*YOUR GOAL*
Reproduce verbatim the lines of the listing below, from its start through the line containing "This screenshot has width=700, height=525.", both ends included.

(Collected data entries)
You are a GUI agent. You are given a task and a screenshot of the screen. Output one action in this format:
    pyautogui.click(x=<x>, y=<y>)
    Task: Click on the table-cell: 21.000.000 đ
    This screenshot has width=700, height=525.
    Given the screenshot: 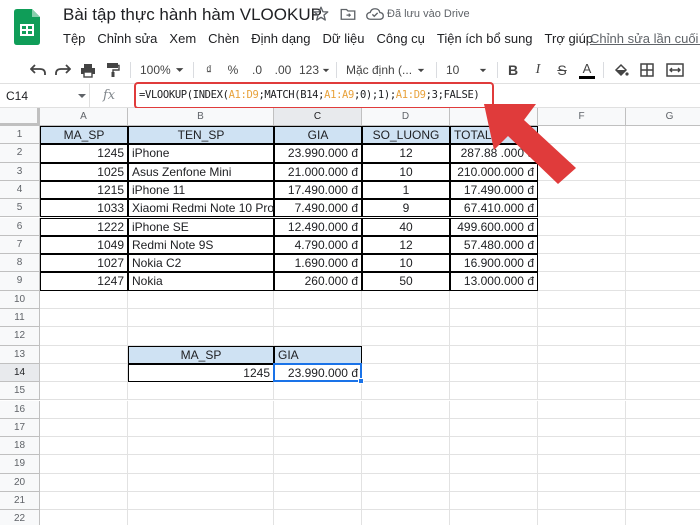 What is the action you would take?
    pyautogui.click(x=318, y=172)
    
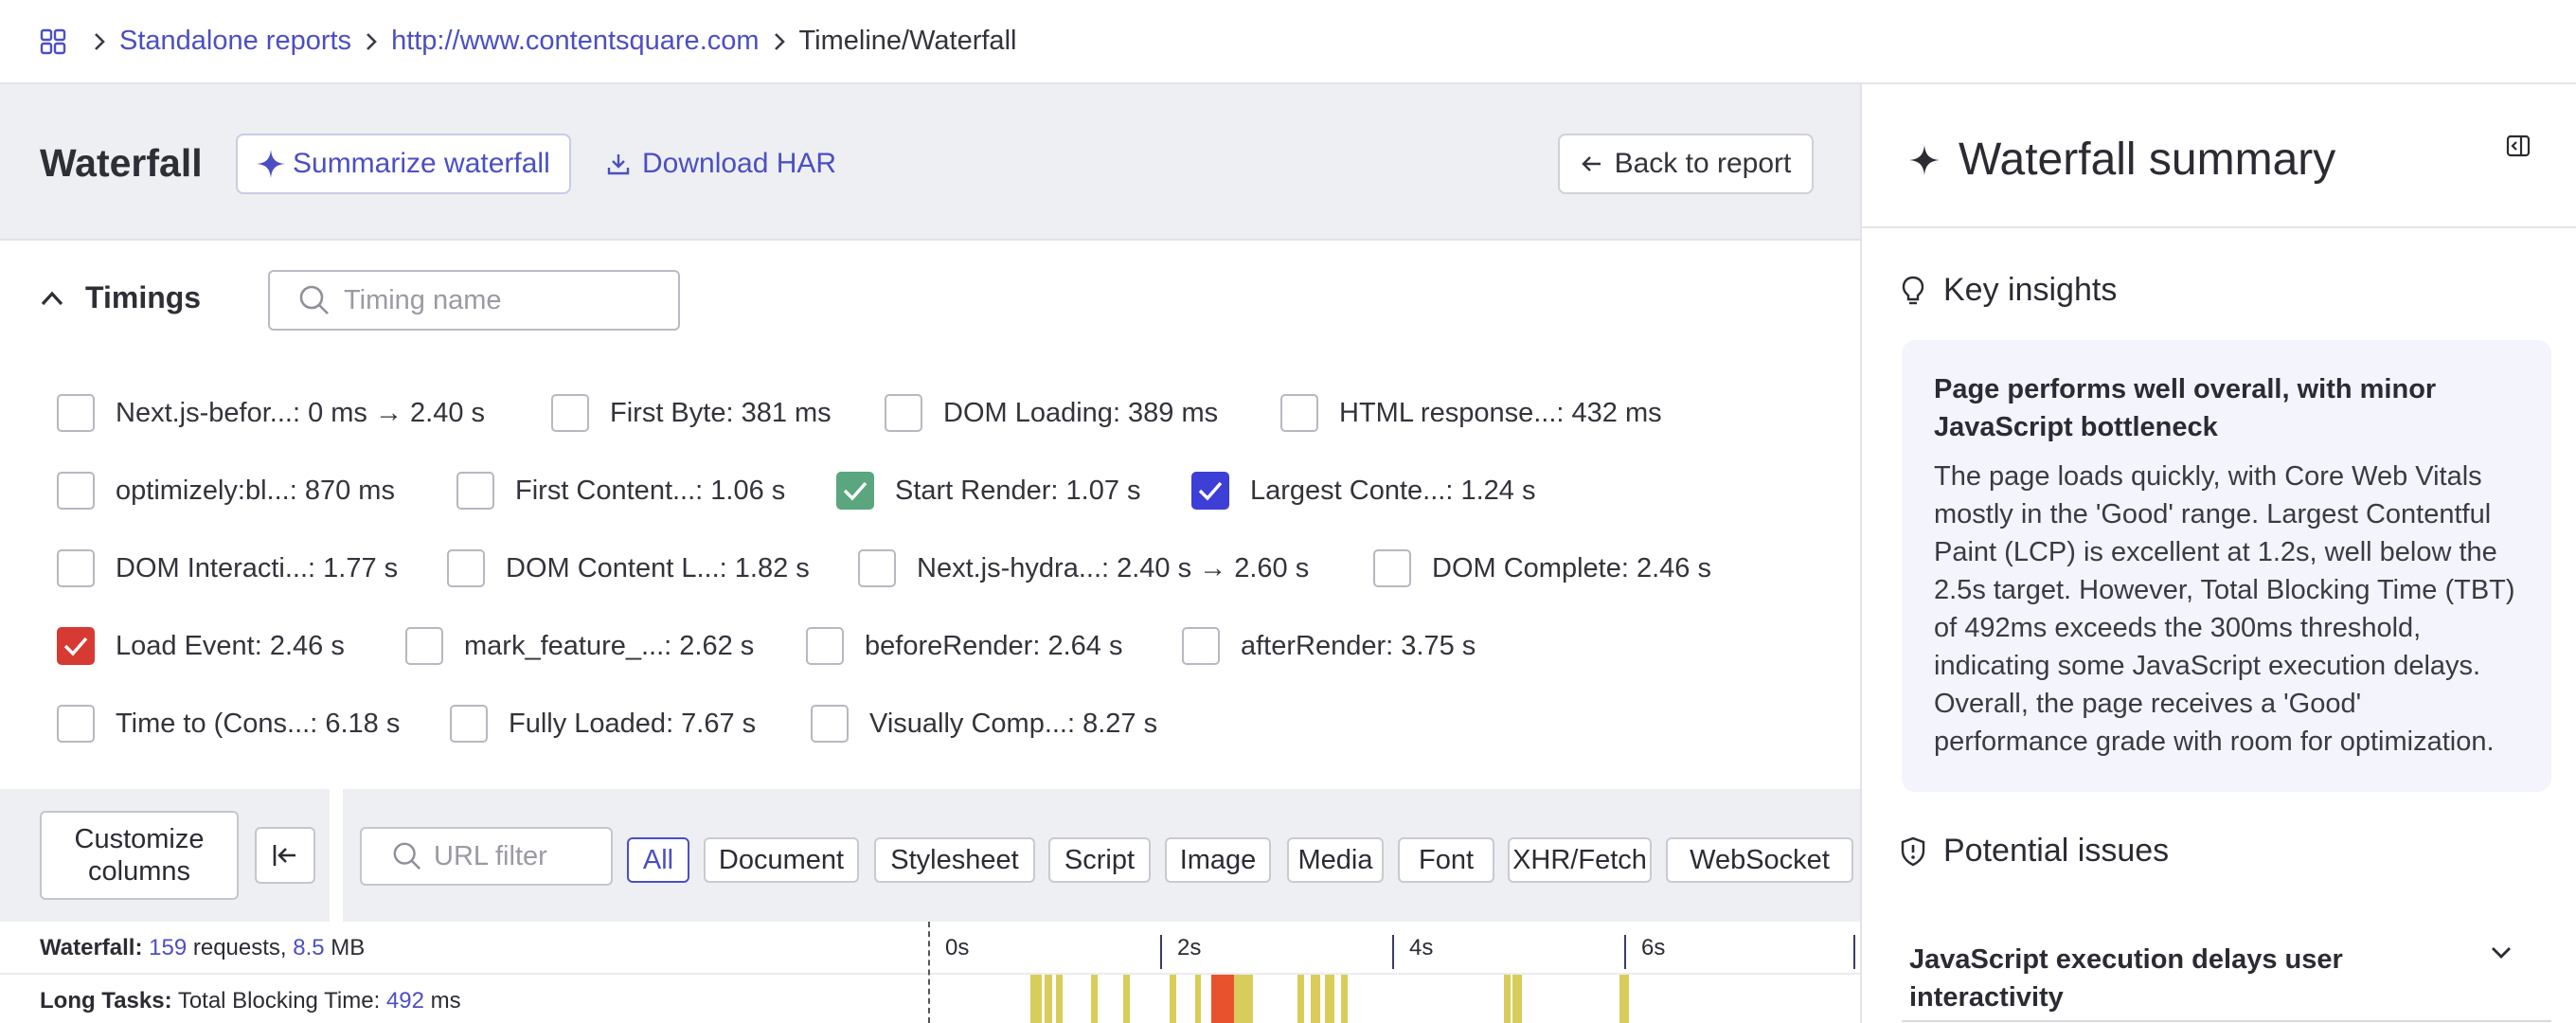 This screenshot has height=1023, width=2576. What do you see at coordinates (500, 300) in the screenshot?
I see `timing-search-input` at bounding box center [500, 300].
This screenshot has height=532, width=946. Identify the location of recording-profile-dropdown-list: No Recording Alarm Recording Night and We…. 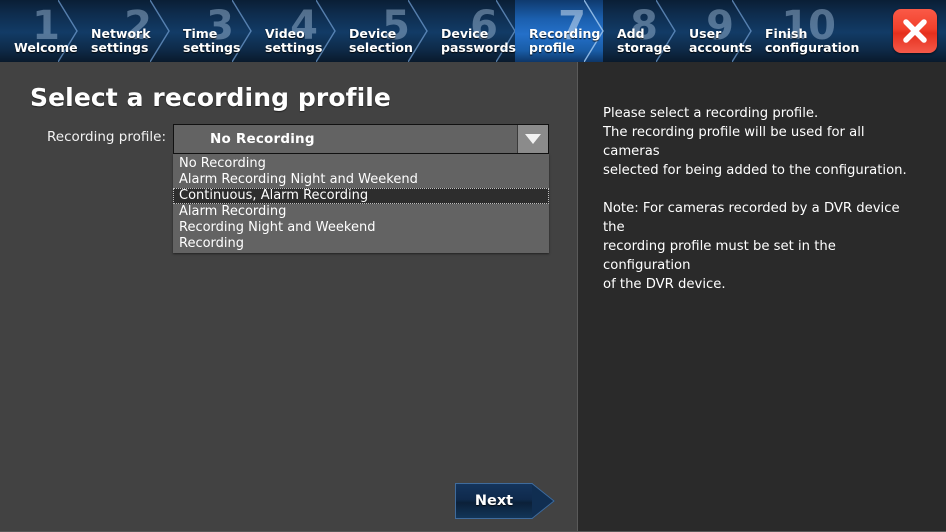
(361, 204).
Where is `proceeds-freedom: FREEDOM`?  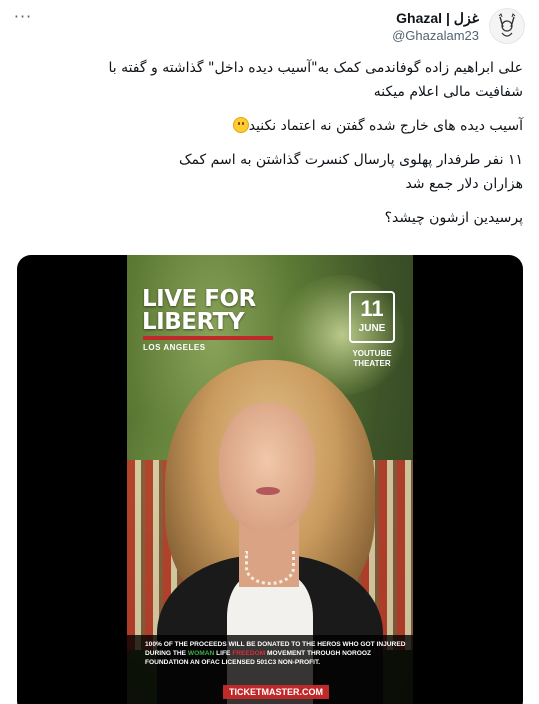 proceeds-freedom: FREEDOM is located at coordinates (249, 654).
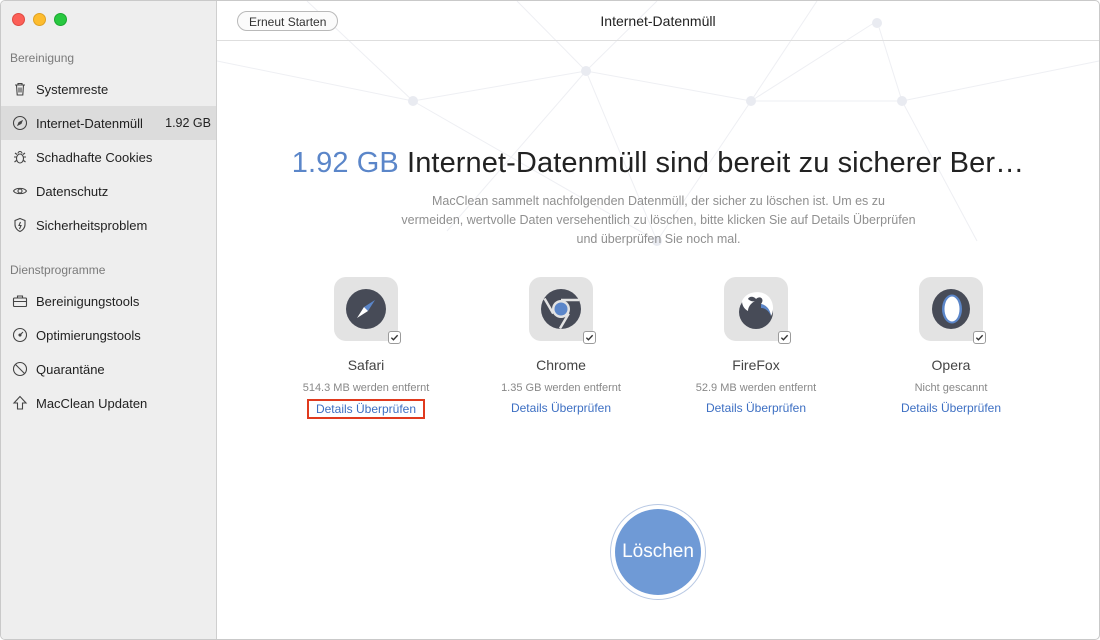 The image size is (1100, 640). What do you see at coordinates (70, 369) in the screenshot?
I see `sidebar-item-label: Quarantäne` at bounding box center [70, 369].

*EXERCISE RESPONSE*
You are a GUI agent. You are given a task and a screenshot of the screen. Output one action in this format:
    pyautogui.click(x=<x>, y=<y>)
    Task: Click on the table-cell: 21.000.000 đ
    This screenshot has width=700, height=525.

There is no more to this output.